Na minha avaliação, durante os oito anos da administração do ex-prefeito Diógenes Tolentino, o Dinha, muitas das diretrizes previstas no planejamento municipal não receberam a prioridade que deveriam.
Mas agora não basta apontar o dedo.
É hora de abrir a gaveta.
É preciso verificar, ponto por ponto, o que estava previsto no PDDM, o que foi executado, o que não saiu do papel e quais justificativas existem para aquilo que deixou de ser implementado.

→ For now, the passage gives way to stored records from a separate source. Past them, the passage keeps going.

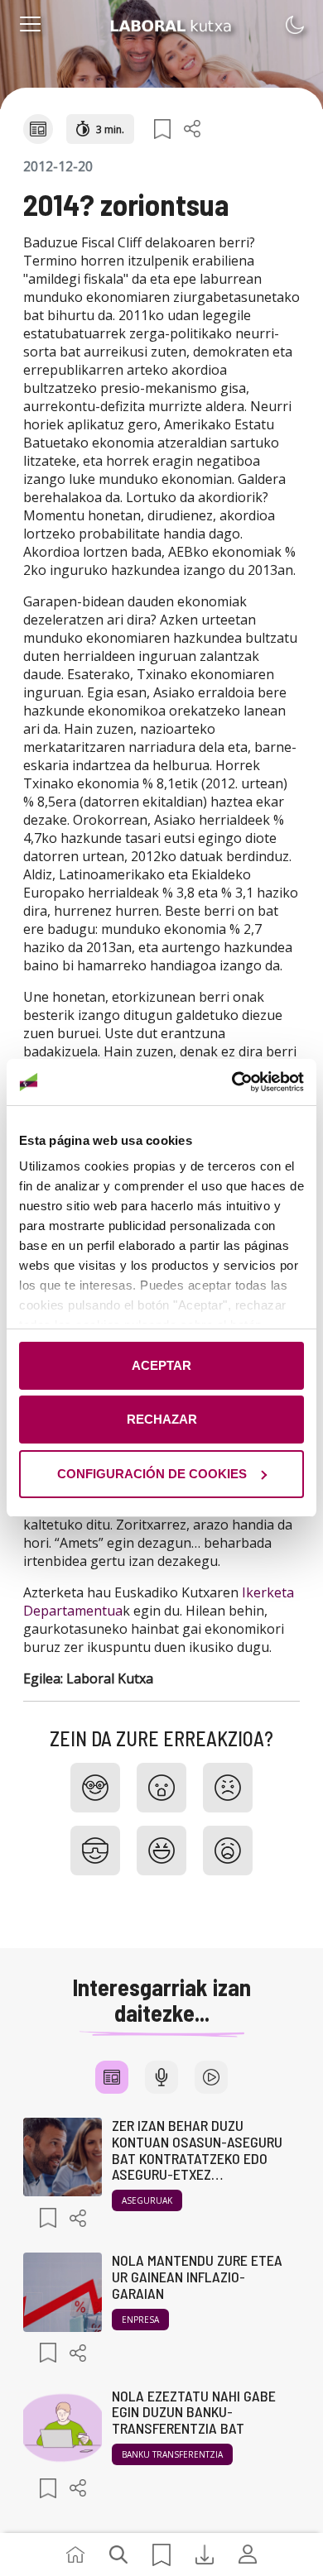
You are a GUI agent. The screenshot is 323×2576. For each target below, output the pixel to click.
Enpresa (140, 2319)
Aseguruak (147, 2200)
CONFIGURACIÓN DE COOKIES (152, 1474)
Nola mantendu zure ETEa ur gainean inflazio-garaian (197, 2276)
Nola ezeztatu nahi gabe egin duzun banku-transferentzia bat (194, 2412)
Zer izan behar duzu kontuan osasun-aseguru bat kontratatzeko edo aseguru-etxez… (197, 2149)
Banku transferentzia (172, 2454)
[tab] (111, 2077)
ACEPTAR (161, 1365)
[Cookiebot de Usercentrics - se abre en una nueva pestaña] (232, 1082)
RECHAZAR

E existe outro relógio correndo.
O Estatuto da Cidade — Lei Federal nº 10.257/2001 — estabelece que a lei que institui o Plano Diretor deve ser revista, pelo menos, a cada dez anos.
Simões Filho chegou justamente a esse marco.
Por isso, meu retorno à Câmara também teve esse objetivo: alertar o Poder Legislativo para a necessidade de acompanhar e cobrar a revisão do Plano Diretor com ampla participação popular.
Conversei com o presidente da Comissão de Ética, vereador Neivaldo Scavello, que se mostrou receptivo à discussão sobre iniciativas voltadas ao desenvolvimento do município.
Também tive uma longa conversa com o atual presidente da Câmara, Itus Ramos, que me ouviu atentamente e demonstrou compreender a importância de uma nova mobilização institucional em torno do PDDM.
Estive com meu velho amigo e irmão Sid Serra, ex-vice-prefeito e atual vereador o pipoco da Bahia, tive o prazer de ser recebido pelos vereadores, Genivaldo Lima e Carlos Neto e na saída com abraço com Del da Capoeira.
Defendo a formação de uma nova Comissão Tripartite, com participação do Poder Público e da sociedade civil, além da realização de debates e audiências que permitam à população participar verdadeiramente da construção do planejamento da cidade.
Porque Plano Diretor não pode ser decidido apenas dentro de gabinete.
A cidade pertence ao povo.
E quem sente diariamente os efeitos da falta de planejamento sabe exatamente onde o sapato aperta.
Um dos exemplos mais evidentes é o Sistema de Transporte Público.
Quem depende diariamente de ônibus e demais modalidades de transporte coletivo sabe que mobilidade urbana não pode continuar sendo tratada apenas com promessas.
É necessário planejamento, integração, acessibilidade, fiscalização e respeito ao cidadão.
DEZ ANOS DEPOIS, A GAVETA PRECISA SER ABERTA.
Que a Câmara Municipal cumpra seu papel fiscalizador.
Que o Executivo apresente o que foi executado.
Que a sociedade civil participe.
E que cada artigo, meta e diretriz do PDDM seja colocado sobre a mesa.
O que foi cumprido?
O que não foi?
Quanto foi investido?
E quem deverá responder pelo que deixou de ser realizado?
O PDDM não pertence a prefeito, vereador, partido ou grupo político.
O PDDM pertence à cidade.
A luta está apenas começando.
E, depois de dez anos, talvez tenha chegado a hora de Simões Filho finalmente tirar seu futuro da gaveta.